All serotypes of AHS virus occur in eastern and southern Africa; this distribution reflects that of zebra, which cycle the virus asymptomatically. In West Africa only AHS serotype 9 is found. Examples of the occasional outbreaks that have occurred outside sub-Saharan Africa are the pandemic in certain countries of the Middle East up to India and Turkey (1959-1961), the outbreaks in Spain (serotype 9, 1966) and the epidemic caused by serotype 4 in Spain (1987-1990), Portugal (1989) and Morocco (1989).
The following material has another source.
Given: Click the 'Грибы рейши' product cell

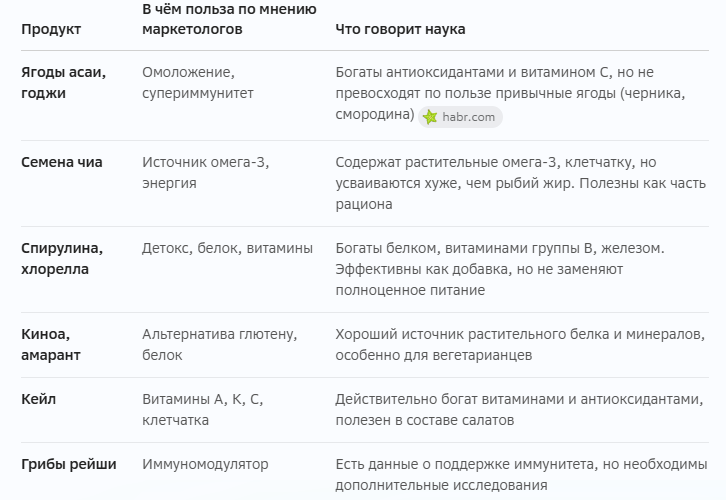Looking at the screenshot, I should point(69,464).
Laboratory diagnosis of AHS, based on the identification of infectious virus, virus nucleic acid, viral antigens or specific antibodies, is of great importance, as the characteristic clinical signs and lesions can be confused with those of other diseases.

Control measures

Community rules for the control of African horse sickness are laid down in Council Directive 92/35/EEC. The measures include, in addition to vector controls, stamping out of infected animals, movement restriction and possibly vaccination within an area of 100 km around the infected premises (protection zone) and movement controls within an additional 50 km surveillance zone. Animals intended to leave the restricted area must undergo vector protected quarantine for 40 days with laboratory testing as described in Annex D of Directive 90/426/EEC. Vaccinated animals must be indelibly marked.

Member States are obliged to have contingency plans in operation and national reference laboratories must collaborate with the Community Reference Laboratory, both in quality assurance of their diagnostic tests and vector monitoring.